++++ Given entries ++++
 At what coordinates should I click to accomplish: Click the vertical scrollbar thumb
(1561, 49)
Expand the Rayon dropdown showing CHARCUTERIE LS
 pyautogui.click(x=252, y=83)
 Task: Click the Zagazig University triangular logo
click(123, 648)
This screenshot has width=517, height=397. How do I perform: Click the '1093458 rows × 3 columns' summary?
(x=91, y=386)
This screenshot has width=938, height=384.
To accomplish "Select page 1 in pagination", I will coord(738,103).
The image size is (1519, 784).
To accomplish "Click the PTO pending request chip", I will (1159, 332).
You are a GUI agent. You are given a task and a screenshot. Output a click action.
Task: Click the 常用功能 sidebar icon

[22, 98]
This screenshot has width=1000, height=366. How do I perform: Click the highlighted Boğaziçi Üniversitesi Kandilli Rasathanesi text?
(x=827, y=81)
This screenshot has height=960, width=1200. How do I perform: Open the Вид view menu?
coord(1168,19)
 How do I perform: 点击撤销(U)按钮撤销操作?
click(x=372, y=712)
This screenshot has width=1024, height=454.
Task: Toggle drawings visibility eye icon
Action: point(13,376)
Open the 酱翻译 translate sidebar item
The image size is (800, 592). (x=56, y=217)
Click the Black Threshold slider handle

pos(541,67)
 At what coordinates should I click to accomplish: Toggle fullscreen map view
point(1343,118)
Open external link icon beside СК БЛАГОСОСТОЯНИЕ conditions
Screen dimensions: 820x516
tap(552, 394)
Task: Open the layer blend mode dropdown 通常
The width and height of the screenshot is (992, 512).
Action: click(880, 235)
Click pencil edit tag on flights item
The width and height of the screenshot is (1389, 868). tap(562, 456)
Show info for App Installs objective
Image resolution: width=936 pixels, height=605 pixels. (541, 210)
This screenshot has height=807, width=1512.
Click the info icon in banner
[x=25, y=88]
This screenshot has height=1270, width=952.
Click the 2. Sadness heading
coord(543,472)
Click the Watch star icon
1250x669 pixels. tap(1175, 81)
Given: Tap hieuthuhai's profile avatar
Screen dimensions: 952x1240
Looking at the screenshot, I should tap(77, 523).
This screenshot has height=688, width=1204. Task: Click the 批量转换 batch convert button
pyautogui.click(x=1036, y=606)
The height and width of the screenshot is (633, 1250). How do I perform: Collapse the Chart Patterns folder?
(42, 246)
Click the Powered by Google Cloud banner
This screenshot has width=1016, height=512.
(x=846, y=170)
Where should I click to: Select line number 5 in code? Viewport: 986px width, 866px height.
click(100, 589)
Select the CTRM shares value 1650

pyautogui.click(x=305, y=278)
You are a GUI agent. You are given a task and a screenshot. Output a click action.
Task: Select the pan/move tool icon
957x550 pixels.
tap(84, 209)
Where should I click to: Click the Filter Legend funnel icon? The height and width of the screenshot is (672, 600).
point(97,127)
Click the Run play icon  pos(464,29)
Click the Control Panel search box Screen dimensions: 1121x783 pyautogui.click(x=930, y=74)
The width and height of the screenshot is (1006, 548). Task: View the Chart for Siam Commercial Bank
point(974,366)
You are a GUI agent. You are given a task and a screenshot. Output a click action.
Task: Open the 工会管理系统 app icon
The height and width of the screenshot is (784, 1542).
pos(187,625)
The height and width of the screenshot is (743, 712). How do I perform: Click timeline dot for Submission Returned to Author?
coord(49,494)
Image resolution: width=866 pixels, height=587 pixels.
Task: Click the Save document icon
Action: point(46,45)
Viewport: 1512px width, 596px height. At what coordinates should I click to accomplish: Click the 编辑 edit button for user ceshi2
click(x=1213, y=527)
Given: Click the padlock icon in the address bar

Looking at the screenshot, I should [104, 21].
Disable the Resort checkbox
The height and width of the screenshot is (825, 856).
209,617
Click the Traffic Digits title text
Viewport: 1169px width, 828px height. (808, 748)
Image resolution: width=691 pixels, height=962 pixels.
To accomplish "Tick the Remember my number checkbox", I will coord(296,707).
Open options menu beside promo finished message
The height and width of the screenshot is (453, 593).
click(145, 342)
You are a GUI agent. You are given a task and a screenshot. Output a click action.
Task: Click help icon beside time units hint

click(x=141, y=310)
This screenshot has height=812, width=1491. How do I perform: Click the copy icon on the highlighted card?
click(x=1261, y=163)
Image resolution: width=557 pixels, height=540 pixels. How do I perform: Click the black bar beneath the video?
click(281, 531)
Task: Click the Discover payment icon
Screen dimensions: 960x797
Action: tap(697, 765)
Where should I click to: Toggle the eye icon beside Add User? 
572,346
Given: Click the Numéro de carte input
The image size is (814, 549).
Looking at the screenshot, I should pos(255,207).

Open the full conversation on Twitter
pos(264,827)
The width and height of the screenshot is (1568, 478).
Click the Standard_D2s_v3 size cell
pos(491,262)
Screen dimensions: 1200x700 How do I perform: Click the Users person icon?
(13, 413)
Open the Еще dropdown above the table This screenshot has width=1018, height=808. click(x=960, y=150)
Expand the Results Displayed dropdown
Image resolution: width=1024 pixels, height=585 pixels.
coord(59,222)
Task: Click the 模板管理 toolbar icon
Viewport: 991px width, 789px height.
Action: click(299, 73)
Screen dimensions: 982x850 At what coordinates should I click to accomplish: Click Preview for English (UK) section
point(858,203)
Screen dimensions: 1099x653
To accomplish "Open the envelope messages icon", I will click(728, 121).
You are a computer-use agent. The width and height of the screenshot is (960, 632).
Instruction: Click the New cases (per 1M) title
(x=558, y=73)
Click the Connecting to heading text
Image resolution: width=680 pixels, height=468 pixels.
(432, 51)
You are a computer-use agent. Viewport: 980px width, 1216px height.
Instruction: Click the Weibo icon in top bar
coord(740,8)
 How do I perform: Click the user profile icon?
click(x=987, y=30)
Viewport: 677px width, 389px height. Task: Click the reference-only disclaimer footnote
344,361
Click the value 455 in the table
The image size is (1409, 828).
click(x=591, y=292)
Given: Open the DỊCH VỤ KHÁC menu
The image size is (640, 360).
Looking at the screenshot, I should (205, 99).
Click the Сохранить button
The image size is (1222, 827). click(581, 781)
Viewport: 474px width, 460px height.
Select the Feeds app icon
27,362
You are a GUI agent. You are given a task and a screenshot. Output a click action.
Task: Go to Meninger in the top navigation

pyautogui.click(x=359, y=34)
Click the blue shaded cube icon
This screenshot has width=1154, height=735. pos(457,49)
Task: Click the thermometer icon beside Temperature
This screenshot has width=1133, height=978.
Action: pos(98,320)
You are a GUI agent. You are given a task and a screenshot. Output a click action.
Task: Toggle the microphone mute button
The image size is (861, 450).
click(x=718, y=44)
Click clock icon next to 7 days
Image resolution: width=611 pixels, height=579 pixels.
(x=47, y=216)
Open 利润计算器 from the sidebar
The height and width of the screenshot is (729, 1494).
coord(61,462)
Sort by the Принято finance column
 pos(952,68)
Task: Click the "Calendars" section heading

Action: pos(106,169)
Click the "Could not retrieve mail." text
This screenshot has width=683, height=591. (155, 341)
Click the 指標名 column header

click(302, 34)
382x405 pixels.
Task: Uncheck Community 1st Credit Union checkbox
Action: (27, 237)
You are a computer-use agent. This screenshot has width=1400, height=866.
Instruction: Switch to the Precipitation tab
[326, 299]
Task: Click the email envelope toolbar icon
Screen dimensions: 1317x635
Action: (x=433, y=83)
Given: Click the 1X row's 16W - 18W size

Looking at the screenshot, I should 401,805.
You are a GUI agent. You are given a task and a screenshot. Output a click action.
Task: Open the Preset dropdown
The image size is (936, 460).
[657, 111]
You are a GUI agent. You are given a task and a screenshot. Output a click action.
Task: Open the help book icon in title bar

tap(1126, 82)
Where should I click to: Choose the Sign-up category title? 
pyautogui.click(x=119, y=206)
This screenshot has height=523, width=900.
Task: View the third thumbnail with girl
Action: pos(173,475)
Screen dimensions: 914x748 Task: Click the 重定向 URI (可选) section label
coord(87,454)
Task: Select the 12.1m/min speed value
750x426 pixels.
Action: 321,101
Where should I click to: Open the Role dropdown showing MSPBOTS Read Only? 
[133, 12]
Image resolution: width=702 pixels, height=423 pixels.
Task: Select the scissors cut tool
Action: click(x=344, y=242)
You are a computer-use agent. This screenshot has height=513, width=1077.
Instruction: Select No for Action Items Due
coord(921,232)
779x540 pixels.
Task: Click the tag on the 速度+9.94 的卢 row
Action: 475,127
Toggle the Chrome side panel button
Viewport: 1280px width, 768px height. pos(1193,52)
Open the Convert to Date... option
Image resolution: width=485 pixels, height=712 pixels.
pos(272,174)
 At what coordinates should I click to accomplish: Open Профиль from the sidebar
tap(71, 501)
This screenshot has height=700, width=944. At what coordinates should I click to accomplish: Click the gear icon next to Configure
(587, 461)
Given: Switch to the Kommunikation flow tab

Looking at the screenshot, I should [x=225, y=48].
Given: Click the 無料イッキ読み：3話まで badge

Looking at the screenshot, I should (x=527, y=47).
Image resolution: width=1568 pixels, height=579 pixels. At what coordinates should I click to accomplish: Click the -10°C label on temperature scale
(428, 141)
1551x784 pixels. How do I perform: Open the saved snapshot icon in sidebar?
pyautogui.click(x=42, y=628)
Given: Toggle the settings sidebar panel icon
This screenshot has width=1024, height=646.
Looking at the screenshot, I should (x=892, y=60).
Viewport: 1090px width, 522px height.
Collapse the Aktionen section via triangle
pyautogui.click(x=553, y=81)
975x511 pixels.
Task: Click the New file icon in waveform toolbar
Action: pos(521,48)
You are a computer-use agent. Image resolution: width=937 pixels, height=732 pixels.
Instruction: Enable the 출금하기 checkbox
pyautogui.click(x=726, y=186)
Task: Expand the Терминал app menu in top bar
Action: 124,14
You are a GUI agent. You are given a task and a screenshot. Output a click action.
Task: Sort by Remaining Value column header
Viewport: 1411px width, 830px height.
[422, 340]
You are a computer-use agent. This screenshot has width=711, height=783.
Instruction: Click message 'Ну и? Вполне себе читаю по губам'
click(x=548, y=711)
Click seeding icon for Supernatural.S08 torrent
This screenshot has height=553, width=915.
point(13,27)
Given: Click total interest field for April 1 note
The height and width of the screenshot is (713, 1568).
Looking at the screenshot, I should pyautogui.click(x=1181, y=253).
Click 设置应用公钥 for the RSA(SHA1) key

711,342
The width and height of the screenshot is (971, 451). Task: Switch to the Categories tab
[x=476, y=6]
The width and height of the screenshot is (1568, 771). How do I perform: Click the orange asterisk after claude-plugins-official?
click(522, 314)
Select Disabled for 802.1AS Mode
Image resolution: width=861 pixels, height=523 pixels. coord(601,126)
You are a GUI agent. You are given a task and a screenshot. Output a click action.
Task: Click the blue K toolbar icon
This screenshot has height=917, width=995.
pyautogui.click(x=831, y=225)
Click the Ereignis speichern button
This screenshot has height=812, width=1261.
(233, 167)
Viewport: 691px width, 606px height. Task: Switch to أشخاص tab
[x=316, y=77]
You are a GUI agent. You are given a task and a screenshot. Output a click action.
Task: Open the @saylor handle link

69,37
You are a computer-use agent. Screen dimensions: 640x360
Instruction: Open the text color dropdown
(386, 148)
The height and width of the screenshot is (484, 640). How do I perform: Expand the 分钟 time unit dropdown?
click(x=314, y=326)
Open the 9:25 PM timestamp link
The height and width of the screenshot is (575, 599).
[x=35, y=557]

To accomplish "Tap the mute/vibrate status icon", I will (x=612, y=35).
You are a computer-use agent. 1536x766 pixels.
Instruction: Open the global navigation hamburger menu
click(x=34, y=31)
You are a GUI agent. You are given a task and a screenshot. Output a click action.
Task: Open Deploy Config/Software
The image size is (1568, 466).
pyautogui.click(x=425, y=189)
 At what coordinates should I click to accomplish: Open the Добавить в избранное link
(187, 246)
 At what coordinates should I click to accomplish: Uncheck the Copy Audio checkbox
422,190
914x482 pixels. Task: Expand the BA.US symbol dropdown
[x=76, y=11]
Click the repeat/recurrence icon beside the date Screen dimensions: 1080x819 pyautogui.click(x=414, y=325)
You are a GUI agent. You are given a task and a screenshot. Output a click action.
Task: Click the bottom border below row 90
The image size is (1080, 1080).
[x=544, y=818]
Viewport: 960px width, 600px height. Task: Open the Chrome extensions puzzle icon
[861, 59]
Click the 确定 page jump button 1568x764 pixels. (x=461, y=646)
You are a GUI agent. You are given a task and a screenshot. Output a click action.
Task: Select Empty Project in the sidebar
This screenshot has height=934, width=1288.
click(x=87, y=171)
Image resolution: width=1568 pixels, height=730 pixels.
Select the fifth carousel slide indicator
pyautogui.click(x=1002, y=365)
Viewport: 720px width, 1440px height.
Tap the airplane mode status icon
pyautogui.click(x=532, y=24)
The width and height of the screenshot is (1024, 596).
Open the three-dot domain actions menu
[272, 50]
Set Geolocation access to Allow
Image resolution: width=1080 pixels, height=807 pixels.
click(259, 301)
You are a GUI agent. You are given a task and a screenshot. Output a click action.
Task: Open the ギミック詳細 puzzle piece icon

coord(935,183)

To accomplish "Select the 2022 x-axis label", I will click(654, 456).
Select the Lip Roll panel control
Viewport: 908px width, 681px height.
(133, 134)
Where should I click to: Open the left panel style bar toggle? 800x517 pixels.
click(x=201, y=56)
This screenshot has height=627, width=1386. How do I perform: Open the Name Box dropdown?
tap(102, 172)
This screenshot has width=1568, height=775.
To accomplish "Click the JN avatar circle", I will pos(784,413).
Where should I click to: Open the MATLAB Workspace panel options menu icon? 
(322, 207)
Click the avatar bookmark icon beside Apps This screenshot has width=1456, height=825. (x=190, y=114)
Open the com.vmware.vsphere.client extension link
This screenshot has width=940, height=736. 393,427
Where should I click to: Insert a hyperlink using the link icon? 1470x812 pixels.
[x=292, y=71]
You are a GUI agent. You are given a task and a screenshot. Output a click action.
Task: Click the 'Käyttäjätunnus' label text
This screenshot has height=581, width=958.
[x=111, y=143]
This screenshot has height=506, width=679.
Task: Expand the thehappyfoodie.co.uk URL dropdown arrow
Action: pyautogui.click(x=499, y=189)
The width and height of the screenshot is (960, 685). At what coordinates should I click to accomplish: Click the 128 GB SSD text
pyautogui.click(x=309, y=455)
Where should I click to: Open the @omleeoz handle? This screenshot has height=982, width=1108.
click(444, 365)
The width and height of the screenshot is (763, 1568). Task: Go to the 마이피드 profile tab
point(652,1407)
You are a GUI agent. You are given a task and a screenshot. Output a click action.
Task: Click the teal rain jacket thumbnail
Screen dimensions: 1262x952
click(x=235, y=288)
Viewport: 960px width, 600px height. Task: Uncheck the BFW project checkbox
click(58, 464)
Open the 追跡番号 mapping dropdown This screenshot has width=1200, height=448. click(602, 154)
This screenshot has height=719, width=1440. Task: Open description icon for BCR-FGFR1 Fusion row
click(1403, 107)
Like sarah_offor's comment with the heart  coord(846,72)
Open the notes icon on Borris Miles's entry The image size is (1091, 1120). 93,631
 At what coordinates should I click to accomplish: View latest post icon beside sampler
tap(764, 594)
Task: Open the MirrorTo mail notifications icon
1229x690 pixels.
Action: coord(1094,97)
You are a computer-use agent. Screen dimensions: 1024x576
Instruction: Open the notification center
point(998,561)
++++
**Problem description**
Reproduce only the lines above, starting at the line with "914x482 pixels. Task: Expand" and ending at the line with "Task: Click the bottom border below row 90", exactly as written.

**Response**
914x482 pixels. Task: Expand the BA.US symbol dropdown
[x=76, y=11]
Click the repeat/recurrence icon beside the date Screen dimensions: 1080x819 pyautogui.click(x=414, y=325)
You are a GUI agent. You are given a task and a screenshot. Output a click action.
Task: Click the bottom border below row 90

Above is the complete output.